L’apprentissage semi-supervisé part du principe qu’une donnée non étiquetée peut toutefois s’avérer utile et il peut être perçu comme de l’apprentissage supervisé augmenté par des données non-étiquetées. Par opposition, l’apprentissage actif aborde le problème comme une tâche d’attribution de budget. Si on ne devait étiqueter qu’une fraction des données disponibles, comment choisir celles pour lesquelles nous en tirerions le plus grand bénéfice ? Cette problématique peut être abordée comme une tâche de pré-traitement, en une seule passe, en amont du processus d’apprentissage (apprentissage actif par batch) ou de façon itérative tout au long du processus d’apprentissage (apprentissage actif standard). Dans cet article, nous nous limiterons à la seconde option, qui est la plus commune.

Pourquoi l’apprentissage actif fait sens?

Pour que l’apprentissage actif soit pertinent, cela suppose qu’il est plus important d’obtenir certaines étiquettes que d’autres. Dans le cas contraire, où toute toutes les étiquettes sont uniformément utiles, il n’y a aucun intérêt à choisir consciencieusement quelles données étiqueter.

Premièrement, il est important de noter que l’importance d’une étiquette est fonction du modèle que l’on souhaite apprendre et des autres étiquettes déjà disponible et/ou précédemment obtenues.

Avant de continuer, il faut faire la distinction, parfois subtile, entre modèle, hypothèse et algorithme d’apprentissage. Dans les grandes lignes, un modèle est le type de solution que l’on cherche à obtenir (ce peut être, entre autres, un modèle linéaire, un modèle d’apprentissage profond ou un modèle de forêt aléatoire). Une hypothèse est une paramétrisation spécifique d’un modèle, par exemple un « modèle entrainé » est une hypothèse. Enfin, un algorithme d’apprentissage est le processus par lequel une hypothèse consistante avec un jeu de données est obtenue.
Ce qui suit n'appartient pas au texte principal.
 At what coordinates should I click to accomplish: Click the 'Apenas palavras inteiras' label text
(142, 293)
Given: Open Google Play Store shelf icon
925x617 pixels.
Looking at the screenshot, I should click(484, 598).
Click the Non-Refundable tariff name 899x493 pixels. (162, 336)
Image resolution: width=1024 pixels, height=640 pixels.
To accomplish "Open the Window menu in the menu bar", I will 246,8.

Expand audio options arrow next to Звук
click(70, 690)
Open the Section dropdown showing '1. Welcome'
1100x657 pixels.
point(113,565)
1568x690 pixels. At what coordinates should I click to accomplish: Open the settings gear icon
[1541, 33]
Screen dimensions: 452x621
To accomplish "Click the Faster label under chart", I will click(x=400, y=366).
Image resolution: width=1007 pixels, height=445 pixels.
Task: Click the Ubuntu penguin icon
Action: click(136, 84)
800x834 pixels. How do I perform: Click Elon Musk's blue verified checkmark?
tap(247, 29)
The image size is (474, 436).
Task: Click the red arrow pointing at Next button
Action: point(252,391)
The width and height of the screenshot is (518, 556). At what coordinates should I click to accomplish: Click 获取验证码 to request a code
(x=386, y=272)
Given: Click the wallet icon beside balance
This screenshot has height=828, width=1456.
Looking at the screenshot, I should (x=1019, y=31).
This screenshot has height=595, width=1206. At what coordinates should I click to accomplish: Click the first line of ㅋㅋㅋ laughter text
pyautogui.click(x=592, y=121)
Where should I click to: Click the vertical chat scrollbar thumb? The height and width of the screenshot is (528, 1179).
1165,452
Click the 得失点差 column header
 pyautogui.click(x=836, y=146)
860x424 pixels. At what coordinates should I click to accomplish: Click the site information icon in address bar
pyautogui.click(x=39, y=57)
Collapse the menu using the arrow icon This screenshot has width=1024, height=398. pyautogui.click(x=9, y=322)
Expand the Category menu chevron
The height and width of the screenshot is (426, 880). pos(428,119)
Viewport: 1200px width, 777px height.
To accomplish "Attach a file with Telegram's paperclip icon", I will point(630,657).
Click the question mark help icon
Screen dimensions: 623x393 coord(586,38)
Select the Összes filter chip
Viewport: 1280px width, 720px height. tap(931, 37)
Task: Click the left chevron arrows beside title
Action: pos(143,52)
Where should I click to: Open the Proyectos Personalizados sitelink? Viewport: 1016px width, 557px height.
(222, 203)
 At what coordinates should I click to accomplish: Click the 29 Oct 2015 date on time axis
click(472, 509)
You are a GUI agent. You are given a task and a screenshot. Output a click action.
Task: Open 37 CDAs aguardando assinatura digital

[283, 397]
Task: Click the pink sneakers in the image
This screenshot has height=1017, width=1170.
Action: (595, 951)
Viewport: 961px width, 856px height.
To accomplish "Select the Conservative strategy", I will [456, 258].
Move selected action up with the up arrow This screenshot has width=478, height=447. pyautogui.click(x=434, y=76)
Par exemple, dans le cas de la classification d’images avec un réseau de neurones profond, le modèle fait référence à l’architecture du réseau de neurones utilisé (généralement, une variante de CNN (Convolutional Neural Network) lorsqu’il s’agit d’images). L’algorithme d’apprentissage sera probablement une version de l’algorithme du gradient (ADAM, SGD, etc.) et on appellera hypothèse le modèle entraîné résultant. Il est également important de noter que le modèle entraîné est une hypothèse, celle qui est supposément la meilleure, mais n’importe quelle paramétrisation d’un modèle (avec différents poids, dans le cas d’un réseau de neurones) est également une hypothèse.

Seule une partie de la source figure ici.